挑戦状を叩きつけてきた阿修羅クワガタさんの気のいい仲間たち、その一であるプロヴォックは、仁王立ちでケルベロスが歩み寄ってくるのを待っていた。
「来たか!! さすがだ、俺が見込んだだけはある! 尻尾を巻いて逃げなかったことを、素直に褒めてやろうっ!」
うるせぇよっ、と彼の大音声に笑顔でつっこみつつ、サイファ・クロード(零・e06460)は返す。

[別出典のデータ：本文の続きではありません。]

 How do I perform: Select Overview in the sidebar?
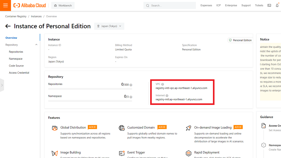(x=11, y=38)
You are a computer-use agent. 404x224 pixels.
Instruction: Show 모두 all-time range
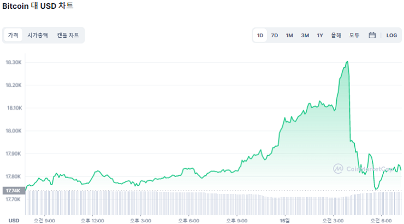click(354, 36)
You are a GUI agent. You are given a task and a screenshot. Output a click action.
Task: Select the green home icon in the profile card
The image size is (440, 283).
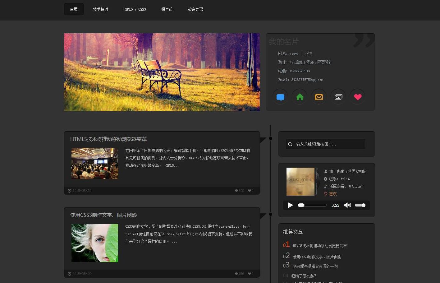pyautogui.click(x=299, y=96)
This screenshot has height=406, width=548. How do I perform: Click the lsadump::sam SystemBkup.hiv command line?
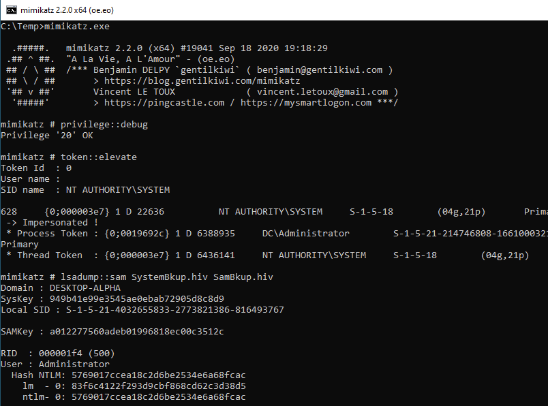coord(136,277)
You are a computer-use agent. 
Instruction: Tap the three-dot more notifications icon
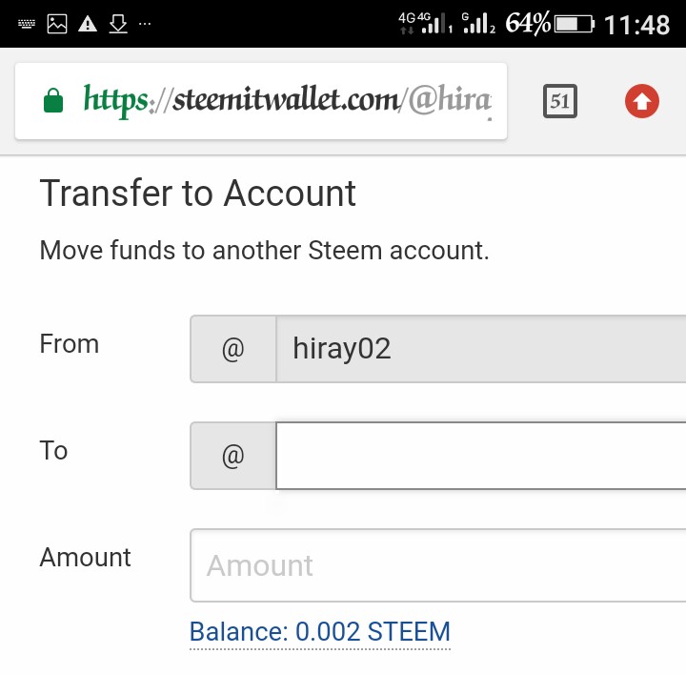point(145,24)
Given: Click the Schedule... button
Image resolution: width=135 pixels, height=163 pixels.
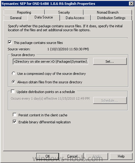Looking at the screenshot, I should 110,100.
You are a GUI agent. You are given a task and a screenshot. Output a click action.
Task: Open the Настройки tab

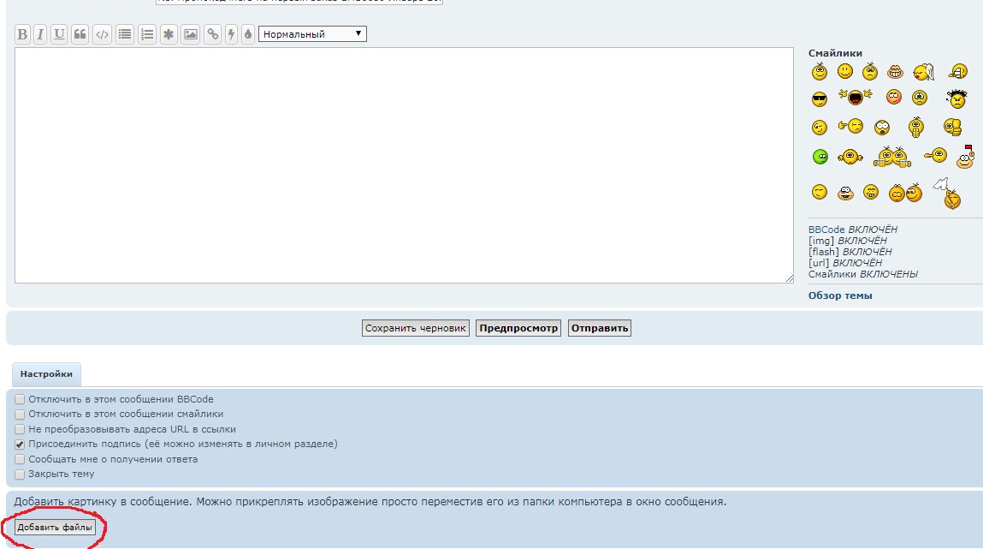[x=46, y=374]

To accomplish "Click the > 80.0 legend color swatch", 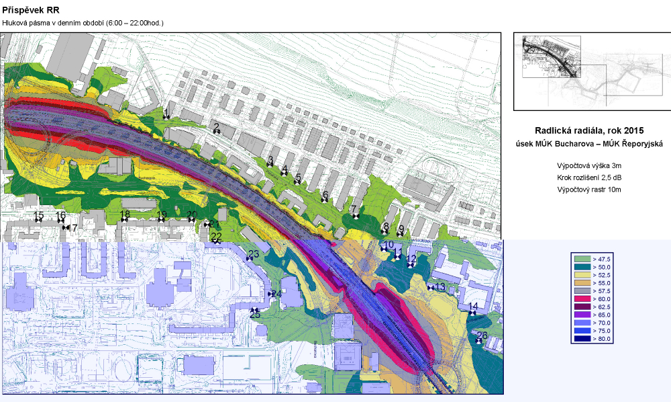I will (581, 339).
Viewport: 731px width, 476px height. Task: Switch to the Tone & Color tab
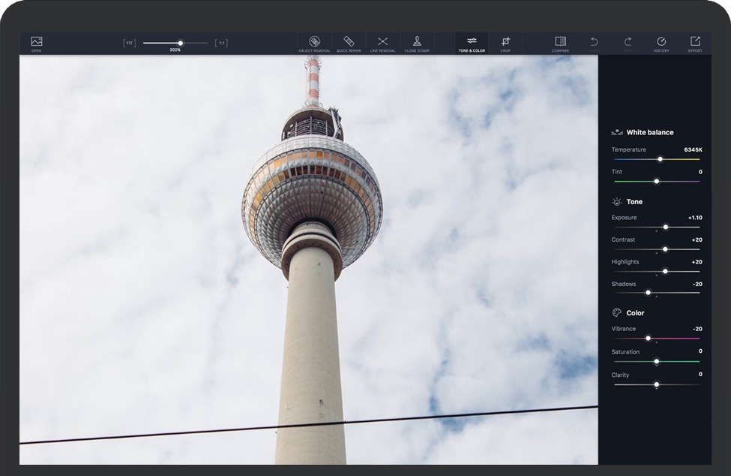pos(472,43)
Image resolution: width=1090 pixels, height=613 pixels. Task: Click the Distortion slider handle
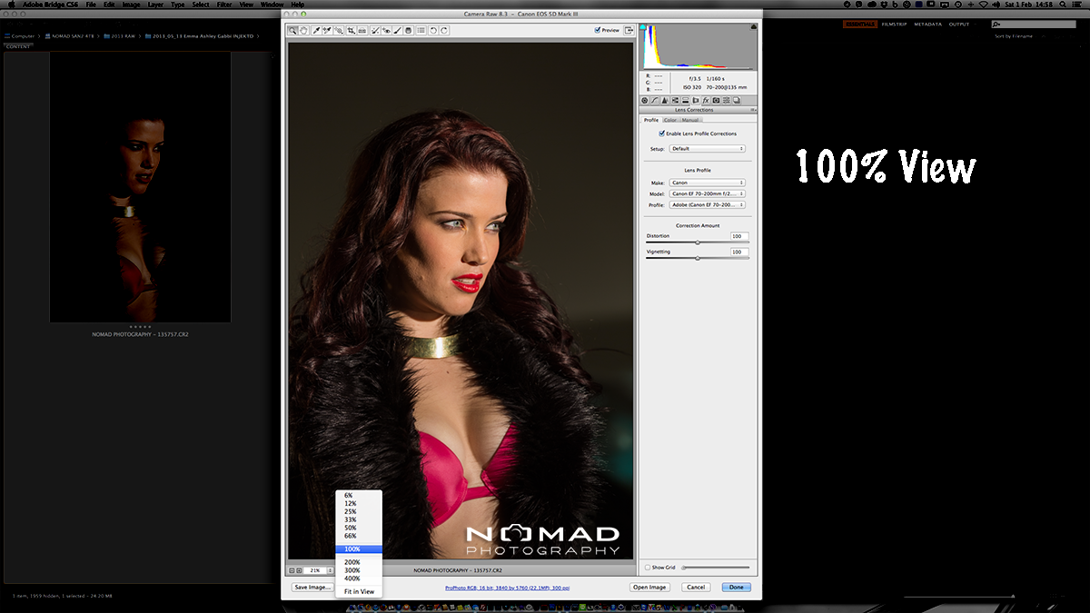click(x=698, y=242)
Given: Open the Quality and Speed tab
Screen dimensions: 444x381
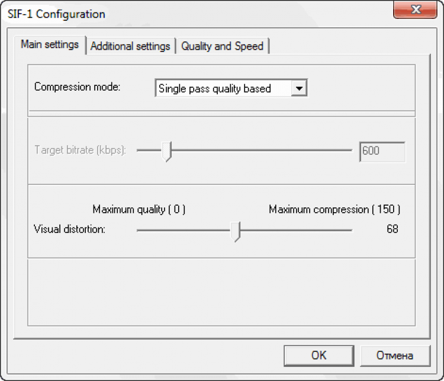Looking at the screenshot, I should click(222, 46).
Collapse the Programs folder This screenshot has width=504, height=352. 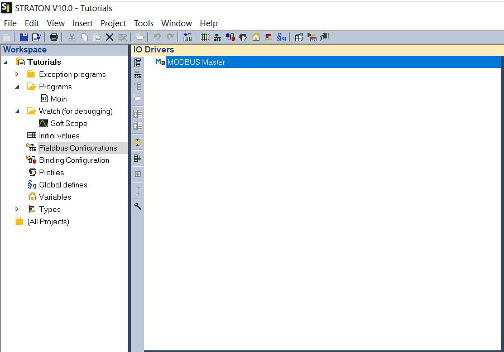17,86
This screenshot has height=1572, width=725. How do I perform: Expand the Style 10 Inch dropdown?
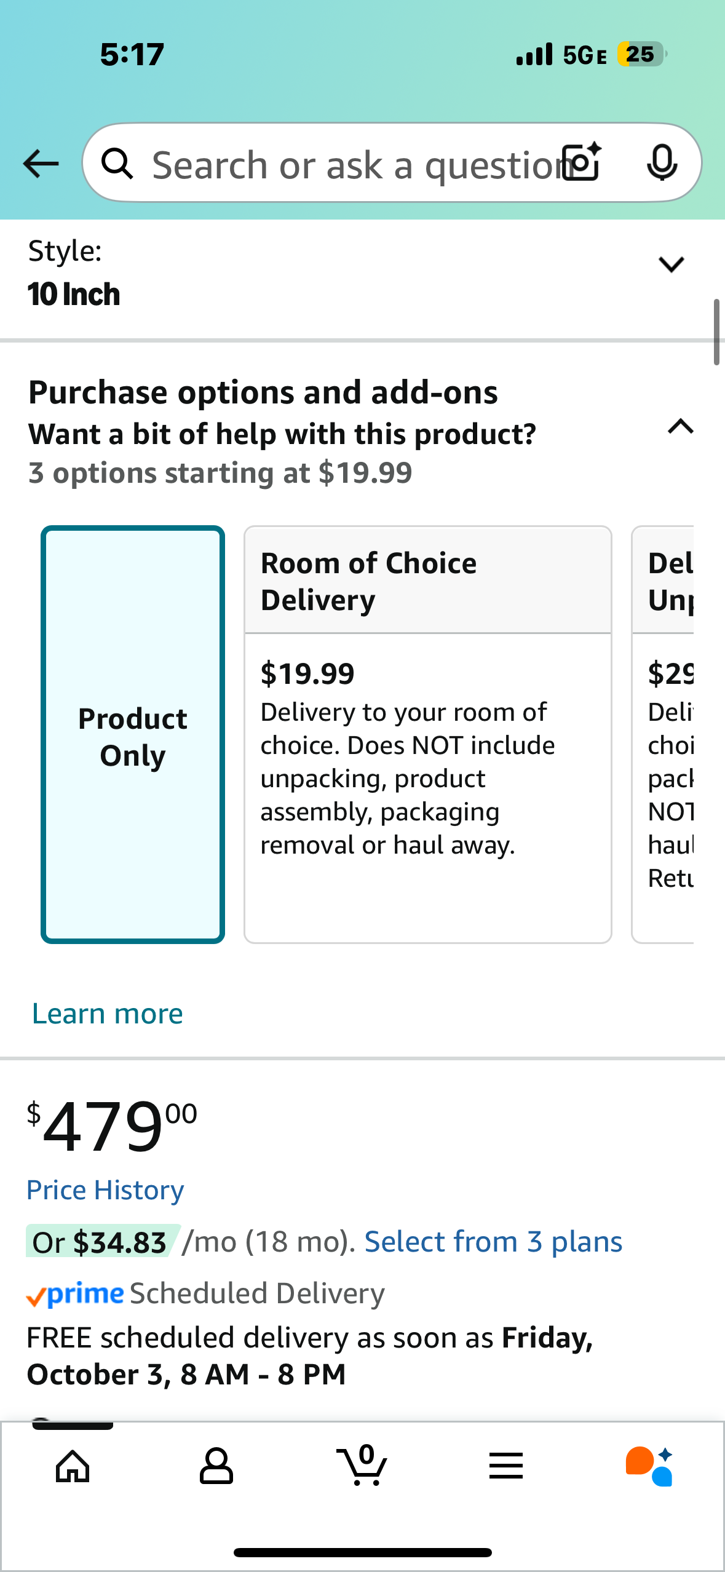[x=671, y=265]
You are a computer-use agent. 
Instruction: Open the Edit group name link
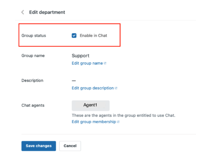point(87,63)
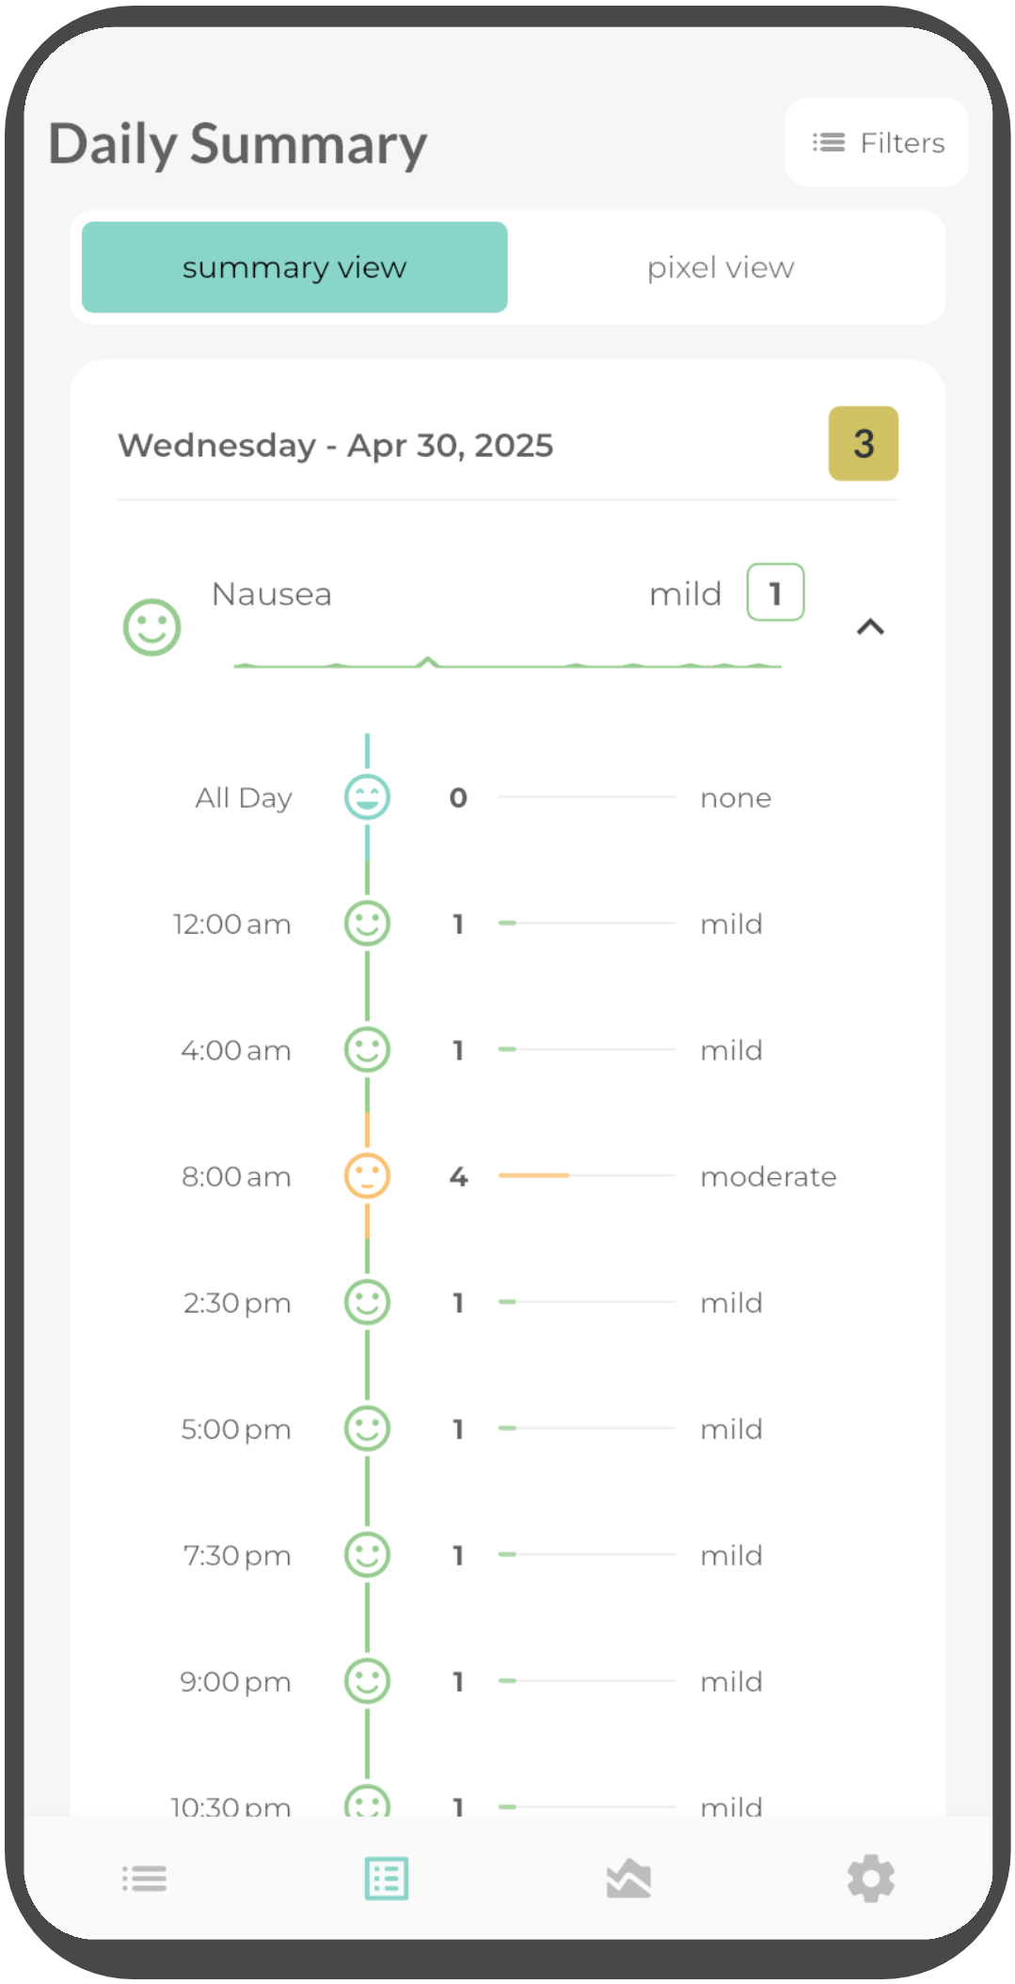Open the trends chart from bottom navigation
The image size is (1015, 1984).
click(x=627, y=1878)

「結構ギリギリの状態だろうに。そっちこそ、オレたちが来るのを待っててくれてありがとう。でもグラビティ・チェインはあげられないよ」
だが、ずんと一歩前に出たシャドウエルフはもっと大音声で名乗り返した。
「私の名はデンドロビウム・トート! 我が相棒はチェネレントラ! グラビティチェインが欲しければ、私たちを倒し奪うがいい! ……そう簡単には奪わせないがな!」
デンドロビウム・トート(黒骸メランコリー・e26676)の隣で、真っ白なボクスドラゴンが、ぱーっと威嚇と景気づけを兼ねてブレスを吐いた。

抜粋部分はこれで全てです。